*EXERCISE*
Print exactly the lines of the listing below from the one containing "Screen dimensions: 840x643" through the final line, both included, and no pictures.
#####
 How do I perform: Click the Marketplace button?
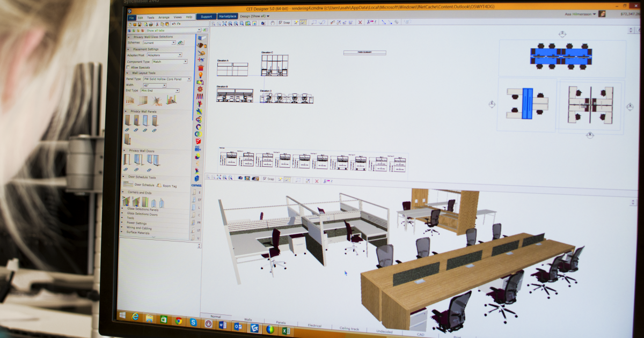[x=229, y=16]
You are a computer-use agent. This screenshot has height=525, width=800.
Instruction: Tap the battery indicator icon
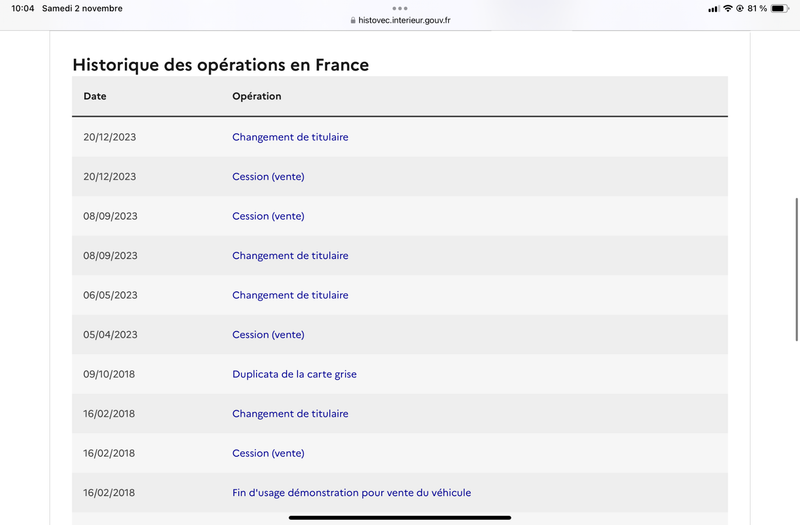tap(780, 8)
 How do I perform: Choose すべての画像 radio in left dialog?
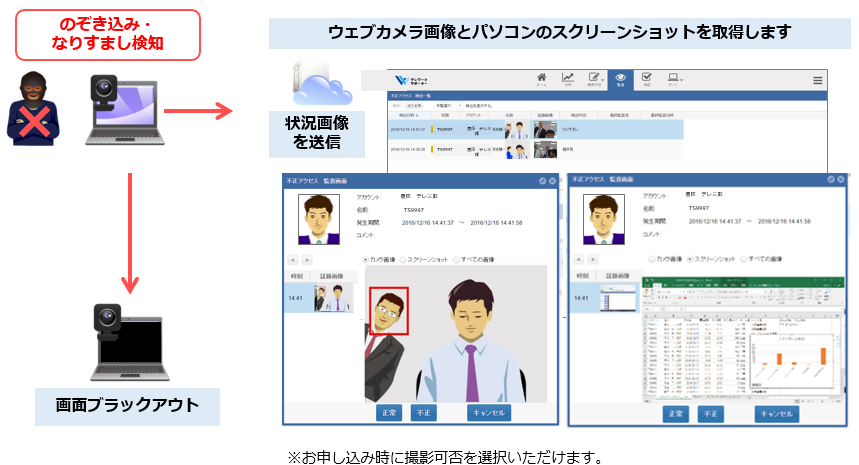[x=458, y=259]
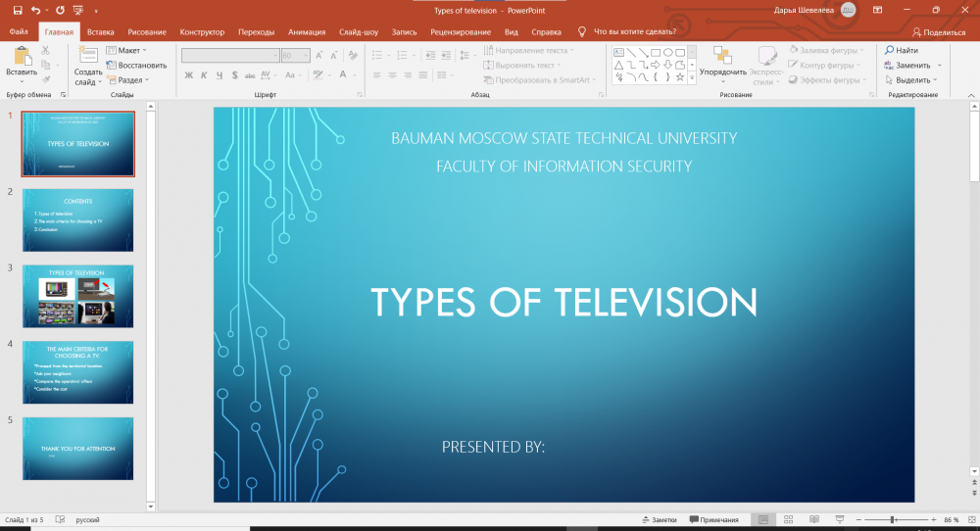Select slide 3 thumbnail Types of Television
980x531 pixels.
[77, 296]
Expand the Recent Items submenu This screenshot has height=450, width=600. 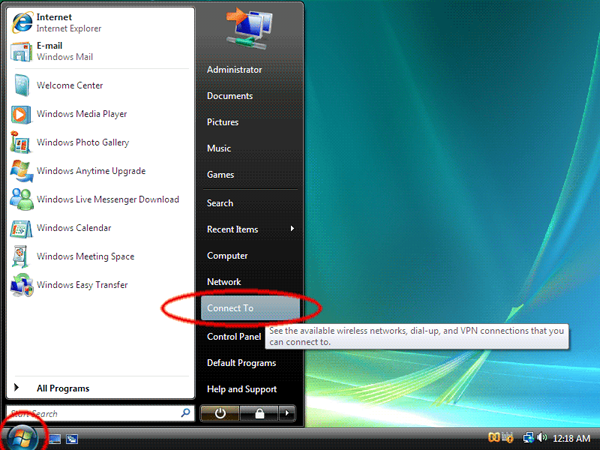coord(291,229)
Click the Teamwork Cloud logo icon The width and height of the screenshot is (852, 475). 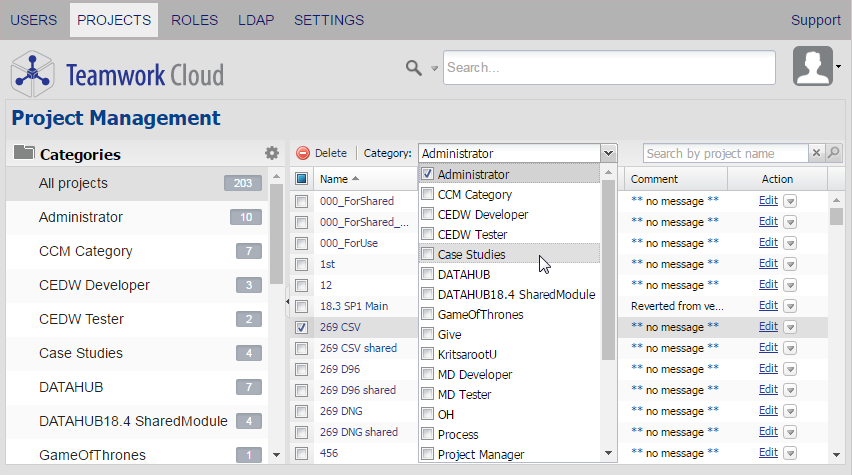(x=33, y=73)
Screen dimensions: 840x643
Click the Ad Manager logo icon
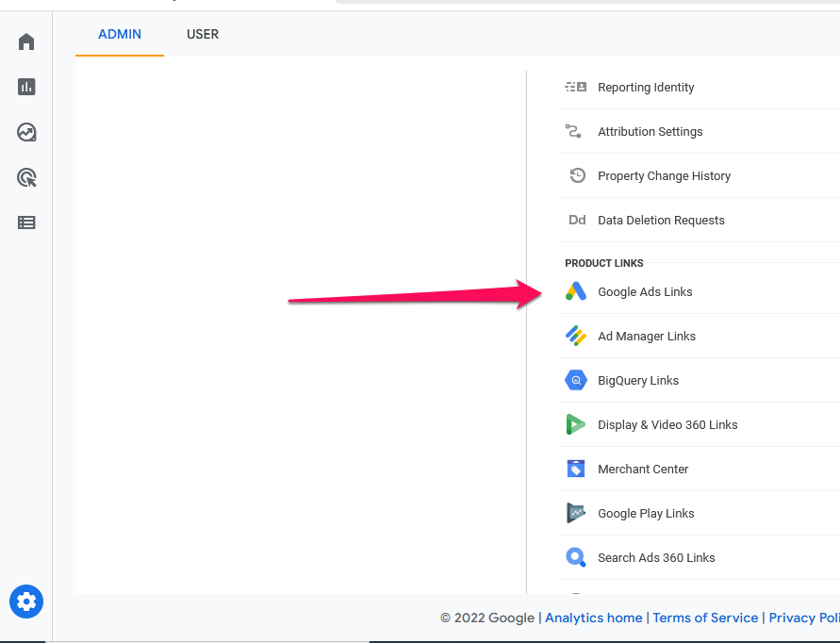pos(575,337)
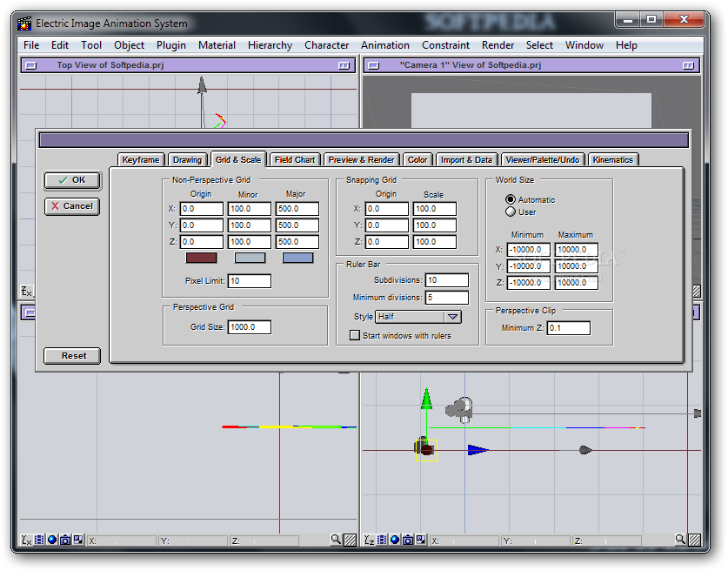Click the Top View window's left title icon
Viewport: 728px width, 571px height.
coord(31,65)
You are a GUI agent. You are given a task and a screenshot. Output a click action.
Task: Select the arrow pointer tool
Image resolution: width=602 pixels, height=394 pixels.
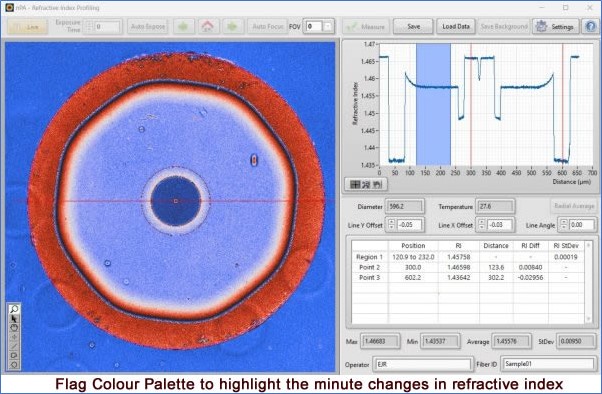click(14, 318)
#####
*TASK RESPONSE*
Screen dimensions: 840x643
Click the Ad Manager logo icon
pos(575,337)
Click the Top View window's left title icon
Viewport: 728px width, 571px height.
coord(31,65)
You are a GUI agent. You are given a task and a screenshot. Output a click action.
Task: Select the arrow pointer tool
Image resolution: width=602 pixels, height=394 pixels.
click(14, 318)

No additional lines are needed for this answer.